São Paulo - "Tecnologia é a estrutura para que as empresas cresçam." A afirmação é do diretor sênior de vendas de aplicativos da Oracle do Brasil, Mário Tiellet, que participou do Oracle Open World 2012, realizado em São Paulo no início do mês. Tiellet, que tem em sua carteira clientes de 20 instituições financeiras entre as maiores do País, ressaltou a urgência com que as empresas brasileiras devem promover inovações diante das oportunidades que o País ainda apresenta.
Na sua visão, o setor financeiro na Europa e nos Estados Unidos já possui definição de market share ou participação no mercado, diferente do que acontece por aqui. "Na América Latina é o contrário, há lacunas em aberto e as empresas têm que experimentar mais rápido, ter projetos inovadores que, bem aplicados aqui, ganham um novo marketing share, o que a gente chama de 'dinheiro novo'", comentou. Segundo ele, 80% das empresas usam o dinheiro para manter o que têm ao invés de inovar.
Entre as inovações que já estão sendo utilizadas no Brasil, o diretor citou a mobilidade. "A Oracle tem investido muito na questão de cloud. Cerca de 80% das empresas (atendidas pela Oracle) têm alguma funcionalidade em nuvem", afirmou diretor. Ele acrescentou que, com a ferramenta, as instituições financeiras podem fazer com que o cliente possa acessar informações e serviços "de qualquer lugar, a qualquer hora, de qualquer dispositivo".
Tiellet confirmou que a ideia das instituições financeiras é, cada vez mais, oferecer a opção ao cliente de não ir à agência, o que também influencia o custo operacional do banco.
Soluções para back office, uma plataforma vertical de finanças e de insurance (seguro) para que a emissão de apólices, cálculo de sinistros, crédito e tesouraria, por exemplo, sejam feitos de forma mais rápida para o cliente, reduzindo custos à empresa, é outra inovação em que as instituições financeiras estão apostando.
O big data – "como trabalhar o volume de dados para inovar" - e o Business Inteligence (BI), segundo Tiellet, também são outros exemplos de tecnologias aplicadas às empresas bancárias. "Se houver uma análise da informação baseada no volume de dados gigantesco (big data) é possível dar um crédito melhor para o cliente. Agora que o mercado está se movimentando em relação ao crédito, está uma briga grande por este market share. Quem acerta mais a distribuição do crédito, ganha mais o market share."

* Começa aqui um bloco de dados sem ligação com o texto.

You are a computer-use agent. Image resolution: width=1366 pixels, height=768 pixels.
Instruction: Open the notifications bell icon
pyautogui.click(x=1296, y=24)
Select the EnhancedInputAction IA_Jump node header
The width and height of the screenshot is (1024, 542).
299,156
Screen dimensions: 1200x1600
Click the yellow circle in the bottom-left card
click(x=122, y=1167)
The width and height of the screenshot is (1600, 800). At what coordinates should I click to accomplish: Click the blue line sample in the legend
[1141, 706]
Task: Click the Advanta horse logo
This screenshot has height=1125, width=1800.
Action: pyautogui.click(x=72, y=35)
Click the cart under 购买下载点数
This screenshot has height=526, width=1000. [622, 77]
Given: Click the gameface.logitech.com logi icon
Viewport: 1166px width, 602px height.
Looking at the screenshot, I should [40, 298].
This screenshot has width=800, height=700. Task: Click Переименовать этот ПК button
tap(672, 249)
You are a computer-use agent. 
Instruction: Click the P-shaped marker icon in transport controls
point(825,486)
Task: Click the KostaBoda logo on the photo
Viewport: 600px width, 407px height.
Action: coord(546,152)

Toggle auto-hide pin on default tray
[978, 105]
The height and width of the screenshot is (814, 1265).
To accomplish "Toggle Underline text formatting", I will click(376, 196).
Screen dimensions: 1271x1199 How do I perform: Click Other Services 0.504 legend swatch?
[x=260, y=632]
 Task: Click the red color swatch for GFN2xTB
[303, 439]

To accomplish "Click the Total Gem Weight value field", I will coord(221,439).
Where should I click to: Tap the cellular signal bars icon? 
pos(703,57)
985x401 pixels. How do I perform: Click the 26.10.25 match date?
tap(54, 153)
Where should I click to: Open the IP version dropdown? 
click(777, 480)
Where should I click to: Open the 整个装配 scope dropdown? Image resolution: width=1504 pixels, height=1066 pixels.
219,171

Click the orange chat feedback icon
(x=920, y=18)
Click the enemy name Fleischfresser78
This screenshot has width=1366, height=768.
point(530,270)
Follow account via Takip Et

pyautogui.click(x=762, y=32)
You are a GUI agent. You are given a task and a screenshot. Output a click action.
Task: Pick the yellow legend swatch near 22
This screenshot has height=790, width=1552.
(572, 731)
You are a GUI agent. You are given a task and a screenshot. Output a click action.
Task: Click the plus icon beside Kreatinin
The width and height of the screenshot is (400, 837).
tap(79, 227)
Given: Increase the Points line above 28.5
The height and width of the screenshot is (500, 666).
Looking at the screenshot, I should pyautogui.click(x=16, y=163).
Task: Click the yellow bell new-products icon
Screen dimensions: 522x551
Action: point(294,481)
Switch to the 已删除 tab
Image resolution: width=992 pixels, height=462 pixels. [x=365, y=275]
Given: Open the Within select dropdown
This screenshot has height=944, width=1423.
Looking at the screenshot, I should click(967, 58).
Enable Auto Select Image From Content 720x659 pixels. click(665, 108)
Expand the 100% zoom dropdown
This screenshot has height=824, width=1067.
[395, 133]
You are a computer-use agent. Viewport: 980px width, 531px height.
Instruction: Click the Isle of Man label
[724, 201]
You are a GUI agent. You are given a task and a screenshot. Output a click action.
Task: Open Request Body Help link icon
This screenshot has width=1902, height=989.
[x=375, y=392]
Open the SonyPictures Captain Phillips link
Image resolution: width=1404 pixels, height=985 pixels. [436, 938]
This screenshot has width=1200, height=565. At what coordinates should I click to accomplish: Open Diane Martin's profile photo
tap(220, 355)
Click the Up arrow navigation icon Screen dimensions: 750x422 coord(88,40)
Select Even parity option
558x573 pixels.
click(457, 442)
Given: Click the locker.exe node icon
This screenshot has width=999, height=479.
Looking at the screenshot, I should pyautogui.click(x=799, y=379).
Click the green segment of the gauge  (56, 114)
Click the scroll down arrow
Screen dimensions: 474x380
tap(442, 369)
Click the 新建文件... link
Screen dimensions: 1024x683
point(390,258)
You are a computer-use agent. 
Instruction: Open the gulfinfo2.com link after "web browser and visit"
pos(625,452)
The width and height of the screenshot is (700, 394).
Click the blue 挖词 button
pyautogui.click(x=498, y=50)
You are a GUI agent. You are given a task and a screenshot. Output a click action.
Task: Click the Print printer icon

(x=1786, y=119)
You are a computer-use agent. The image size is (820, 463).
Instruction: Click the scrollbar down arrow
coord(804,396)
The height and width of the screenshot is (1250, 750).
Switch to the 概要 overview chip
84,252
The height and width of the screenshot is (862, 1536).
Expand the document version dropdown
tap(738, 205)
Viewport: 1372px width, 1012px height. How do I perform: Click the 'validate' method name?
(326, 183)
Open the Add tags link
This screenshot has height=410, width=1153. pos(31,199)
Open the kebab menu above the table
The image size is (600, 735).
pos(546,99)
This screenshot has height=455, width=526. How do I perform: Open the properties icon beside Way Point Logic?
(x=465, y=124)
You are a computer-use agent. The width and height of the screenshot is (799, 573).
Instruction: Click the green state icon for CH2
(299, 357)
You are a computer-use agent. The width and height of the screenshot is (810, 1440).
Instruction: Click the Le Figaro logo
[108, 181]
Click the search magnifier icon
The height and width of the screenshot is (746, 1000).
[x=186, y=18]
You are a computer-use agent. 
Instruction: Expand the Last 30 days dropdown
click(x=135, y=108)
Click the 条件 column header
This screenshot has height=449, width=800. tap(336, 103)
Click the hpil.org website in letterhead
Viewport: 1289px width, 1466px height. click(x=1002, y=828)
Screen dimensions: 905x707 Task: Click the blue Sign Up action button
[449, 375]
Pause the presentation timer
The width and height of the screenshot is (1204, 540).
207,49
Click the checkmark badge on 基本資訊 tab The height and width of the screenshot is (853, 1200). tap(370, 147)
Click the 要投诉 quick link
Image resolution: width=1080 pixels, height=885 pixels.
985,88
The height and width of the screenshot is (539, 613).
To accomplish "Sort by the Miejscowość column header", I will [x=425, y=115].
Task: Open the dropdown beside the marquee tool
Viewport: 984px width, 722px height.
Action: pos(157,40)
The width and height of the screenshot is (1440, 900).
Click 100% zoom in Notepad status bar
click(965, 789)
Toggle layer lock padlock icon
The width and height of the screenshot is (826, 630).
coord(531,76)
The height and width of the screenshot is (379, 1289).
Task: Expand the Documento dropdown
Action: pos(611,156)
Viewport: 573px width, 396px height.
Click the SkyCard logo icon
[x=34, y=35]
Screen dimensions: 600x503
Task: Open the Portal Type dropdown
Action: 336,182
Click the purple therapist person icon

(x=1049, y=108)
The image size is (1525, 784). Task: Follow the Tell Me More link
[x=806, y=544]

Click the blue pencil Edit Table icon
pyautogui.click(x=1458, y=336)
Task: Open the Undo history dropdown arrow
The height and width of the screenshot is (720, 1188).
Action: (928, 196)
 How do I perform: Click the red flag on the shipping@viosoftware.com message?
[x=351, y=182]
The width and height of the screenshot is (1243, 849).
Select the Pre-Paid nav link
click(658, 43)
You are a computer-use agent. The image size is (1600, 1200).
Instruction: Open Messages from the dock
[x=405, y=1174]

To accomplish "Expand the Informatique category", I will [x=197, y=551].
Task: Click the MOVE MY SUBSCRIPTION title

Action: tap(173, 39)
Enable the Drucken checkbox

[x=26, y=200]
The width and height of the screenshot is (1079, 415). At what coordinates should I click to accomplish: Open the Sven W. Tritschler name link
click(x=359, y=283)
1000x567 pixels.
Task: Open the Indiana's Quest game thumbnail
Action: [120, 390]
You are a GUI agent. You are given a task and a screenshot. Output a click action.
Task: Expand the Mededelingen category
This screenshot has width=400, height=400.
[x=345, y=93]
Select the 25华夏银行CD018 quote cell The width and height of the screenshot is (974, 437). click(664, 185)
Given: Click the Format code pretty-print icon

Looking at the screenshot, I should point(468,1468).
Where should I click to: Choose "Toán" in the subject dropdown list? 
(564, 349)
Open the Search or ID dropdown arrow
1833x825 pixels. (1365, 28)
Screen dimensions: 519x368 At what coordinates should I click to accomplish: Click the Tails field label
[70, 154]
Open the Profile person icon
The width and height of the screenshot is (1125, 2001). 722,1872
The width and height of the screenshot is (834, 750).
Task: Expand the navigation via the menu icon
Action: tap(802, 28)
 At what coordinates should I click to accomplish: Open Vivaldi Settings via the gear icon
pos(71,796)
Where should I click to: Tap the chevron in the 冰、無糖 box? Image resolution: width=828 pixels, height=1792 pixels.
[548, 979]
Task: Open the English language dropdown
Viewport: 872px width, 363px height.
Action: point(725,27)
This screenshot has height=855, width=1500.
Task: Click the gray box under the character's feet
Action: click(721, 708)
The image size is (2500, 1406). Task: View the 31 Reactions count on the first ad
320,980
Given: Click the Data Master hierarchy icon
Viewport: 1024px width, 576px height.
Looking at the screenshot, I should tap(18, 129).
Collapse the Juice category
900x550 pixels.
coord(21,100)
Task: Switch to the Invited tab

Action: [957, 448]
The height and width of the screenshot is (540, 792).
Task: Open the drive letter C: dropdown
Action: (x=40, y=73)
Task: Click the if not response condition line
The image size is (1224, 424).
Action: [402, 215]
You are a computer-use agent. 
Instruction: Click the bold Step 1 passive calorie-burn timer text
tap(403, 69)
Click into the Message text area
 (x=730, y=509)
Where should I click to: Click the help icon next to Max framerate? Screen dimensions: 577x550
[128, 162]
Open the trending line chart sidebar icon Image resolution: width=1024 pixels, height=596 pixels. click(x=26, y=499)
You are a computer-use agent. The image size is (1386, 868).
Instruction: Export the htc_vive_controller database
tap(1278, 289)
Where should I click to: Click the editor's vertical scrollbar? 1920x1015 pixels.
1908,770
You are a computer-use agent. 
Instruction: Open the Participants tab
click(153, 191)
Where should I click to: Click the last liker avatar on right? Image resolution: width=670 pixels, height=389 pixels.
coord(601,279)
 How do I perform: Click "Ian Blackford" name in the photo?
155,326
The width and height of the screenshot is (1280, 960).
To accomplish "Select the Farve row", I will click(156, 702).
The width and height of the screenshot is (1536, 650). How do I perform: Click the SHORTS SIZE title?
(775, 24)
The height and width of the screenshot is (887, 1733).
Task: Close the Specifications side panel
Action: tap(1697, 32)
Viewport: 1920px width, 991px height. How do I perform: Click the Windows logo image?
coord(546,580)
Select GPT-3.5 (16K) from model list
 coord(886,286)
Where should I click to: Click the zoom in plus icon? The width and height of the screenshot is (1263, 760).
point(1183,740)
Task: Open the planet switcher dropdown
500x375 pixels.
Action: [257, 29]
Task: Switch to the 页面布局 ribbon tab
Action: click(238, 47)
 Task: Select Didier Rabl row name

O Business Inteligence, por sua vez, justifica-se pela comodidade do cliente ter a análise de seus dados em casa. "É fundamental ter a informação dentro de casa para questões de crédito, como disponibilizar as informações básicas para o cliente via cloud, via dispositivo móvel."
Soluções de unificação de informações de back office também estão sendo demandadas pelas empresas do setor financeiro, afirma Tiellet, em função de fusões e aquisições. Unificar as contabilidades das empresas e avaliar o lucro e o prejuízo da operação como um todo são algumas das tarefas que podem ser atribuídas a estas soluções.